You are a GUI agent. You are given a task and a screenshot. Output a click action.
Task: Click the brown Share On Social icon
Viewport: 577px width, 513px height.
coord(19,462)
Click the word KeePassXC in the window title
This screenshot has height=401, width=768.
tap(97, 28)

Your task: All entries given above are to be printed again exactly.

Answer to this task:
You are a GUI agent. You are given a task and a screenshot. Output a click action.
Task: Click the brown Share On Social icon
Viewport: 577px width, 513px height.
coord(19,462)
Click the word KeePassXC in the window title
This screenshot has height=401, width=768.
tap(97, 28)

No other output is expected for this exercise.